Stored data entries:
★ ★ ★ ★
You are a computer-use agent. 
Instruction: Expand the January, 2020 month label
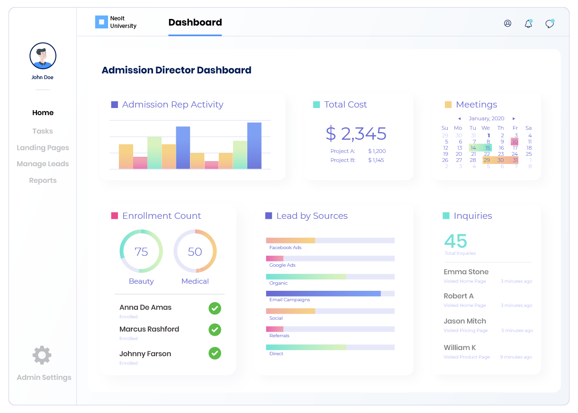coord(486,119)
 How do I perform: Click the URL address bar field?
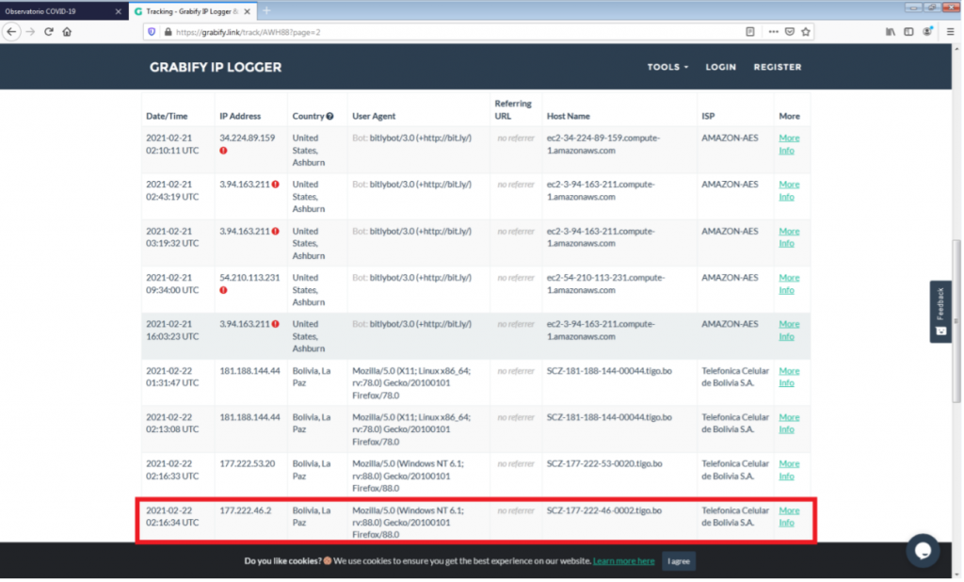click(x=452, y=31)
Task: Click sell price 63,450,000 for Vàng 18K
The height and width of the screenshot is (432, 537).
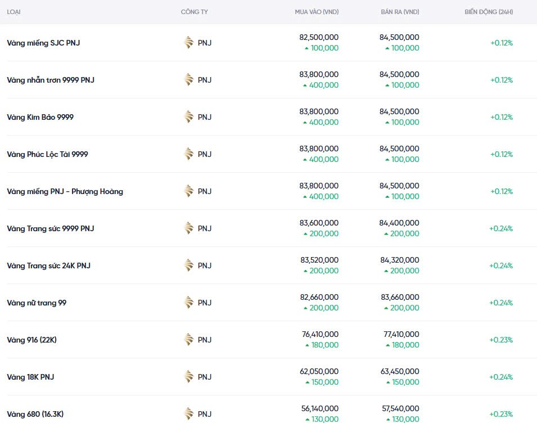Action: click(399, 371)
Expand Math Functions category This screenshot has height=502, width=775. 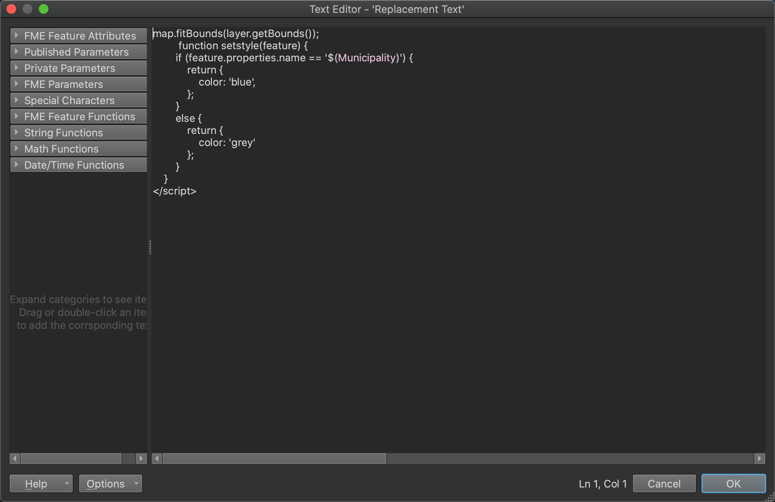point(79,149)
★ ★ ★ ★
### The request
Rewrite the lines from the start of the records through the line that contains "Action: click(399, 371)", both included, with their requests. In each answer, multiply every coordinate by 1.75 and round it to a whole number, rounding halves up, and leave the pictures out.

### Response for this exercise
You are a computer-use agent. 
Instruction: Expand the January, 2020 month label
coord(851,208)
 How do I perform: Click the URL address bar field?
click(x=791, y=54)
Task: Click sell price 63,450,000 for Vàng 18K
The height and width of the screenshot is (432, 537).
Action: click(698, 649)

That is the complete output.